【韓国雑踏事故】事前に多くの通報も警備不十分に…専門家指摘「圧着性窒息死」とは(2022年11月1日)

【韓国雑踏事故】事前に多くの通報も警備不十分に…専門家指摘「圧着性窒息死」とは(2022年11月1日)

【韓国雑踏事故】事前に多くの通報も警備不十分に…専門家指摘「圧着性窒息死」とは(2022年11月1日)

 韓国・梨泰院(イテウォン)での雑踏事故は死者がさらに増え、156人になりました。事故直前、警察に現場の深刻さを伝える多くの通報が入っていたことが新たに分かりました。警察は会見で、現場の対応が不十分だったと認めました。

 現場付近では、臨時に女性が花を売っていました。

 臨時に花を売る女性:「近所に生花店がないからね。他では高く売っているから。近くでこんなことがあったから…」

 韓国・梨泰院で起きたハロウィーンでの雑踏事故。死者数は先月31日から増え、これまで日本人2人を含む、156人を数えています。

 大統領や官僚が現場に訪れるなか、新たな事実も分かりました。

 韓国メディアによると、事故発生3日前、地元の警察署が混雑による事故の危険性を指摘。報告書も作成されましたが、具体的な対策が講じられることはなく、今回の惨事が引き起こされた可能性があるとのことです。

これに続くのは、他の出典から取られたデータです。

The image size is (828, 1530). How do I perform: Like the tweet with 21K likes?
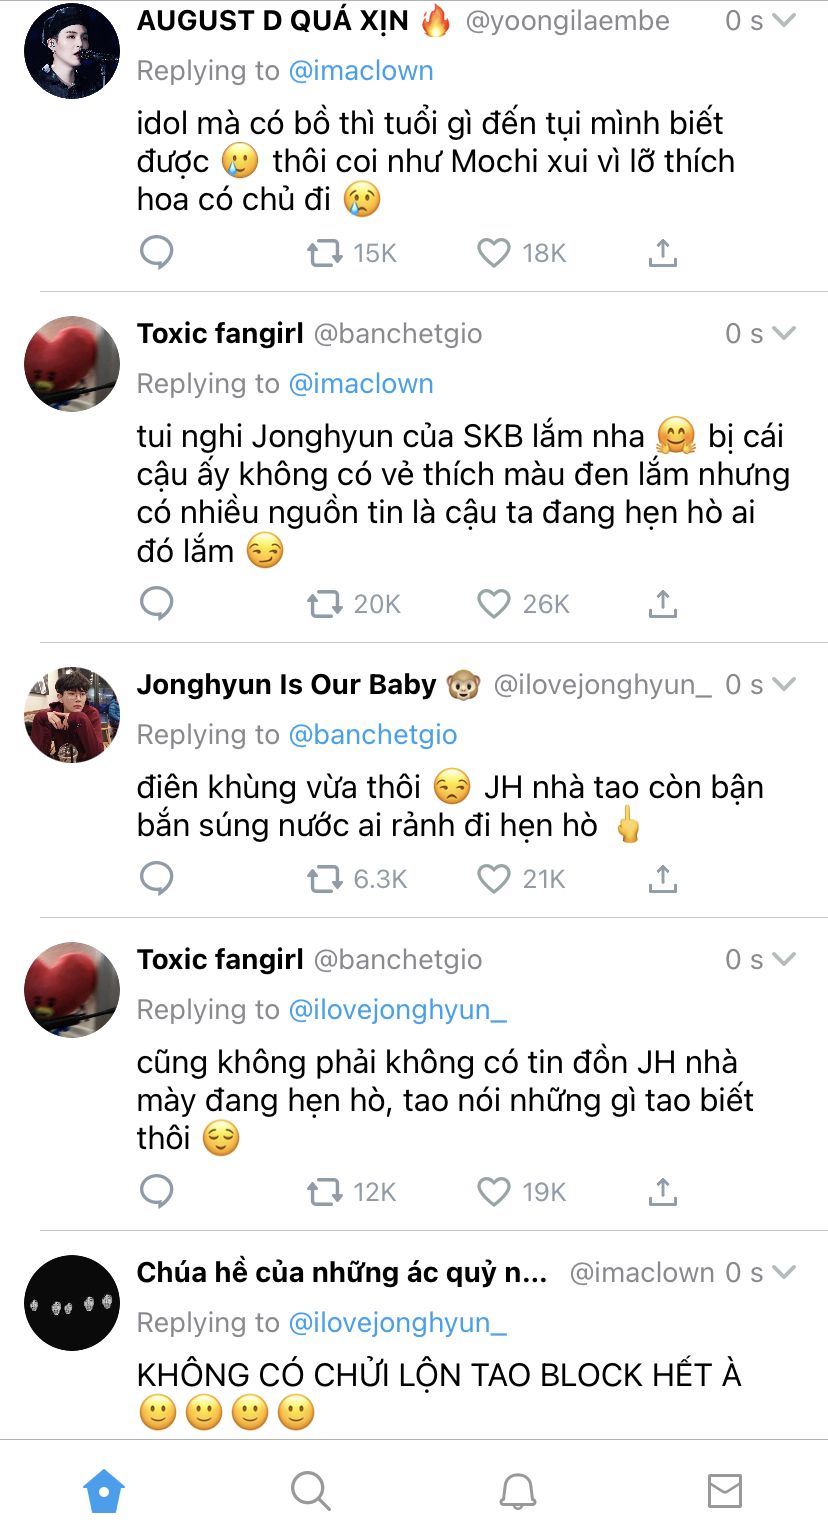click(x=493, y=878)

 当日にも、危険を知らせるサインは警察に寄せられていました。

 尹熙根(ユンヒグン)警察庁長:「事故が発生する直前に現場の危機的な状況を知らせる112通報(緊急番号)が多数ありました。現場の対応は不十分だったと判断しました」

 また、現場でも新たな事実が…。

 韓国メディアによりますと、坂の中間付近、わずか18平方メートルに、300人以上が折り重なり、その地点に死者の数が最も集中したと伝えました。

 積み重なった人は六重、七重にもなっていたといいます。

 現場にいた人:「意識のない人もいました。血を流している人もいました」

 立ったまま気を失ったという証言もあった、すさまじい圧力。18平方メートルに300人が集中すると、一人あたりの圧力はどのくらいになるのでしょうか。

 大阪工業大学・工学部建築学科、吉村英祐教授:「1平方メートルあたり600キロ以上になるので、1人あたりですと約200キロを超える。到底息もできない密度になっていると思います」

 群衆事故に詳しい、大阪工業大学・吉村英祐教授は、現場で「圧着性窒息死」が起きたと指摘し、その恐怖を語ります。

 大阪工業大学・工学部建築学科、吉村英祐教授:「胸が押されて、要するに肺を膨らまそうとしても膨らまない。まず酸欠状態といいますか、気を失う。(今回)気を失ったまま亡くなった方もいるかもしれないなと。もう想像を絶する悲惨な状況だったなと思います」

 このような事態になったのはなぜでしょうか。指摘されるのが「人の流れ」です。

 事故現場を挟む世界グルメ通りや南にある大通りは、大規模なイベントが行われるときには一方通行になっていることが多かったといいます。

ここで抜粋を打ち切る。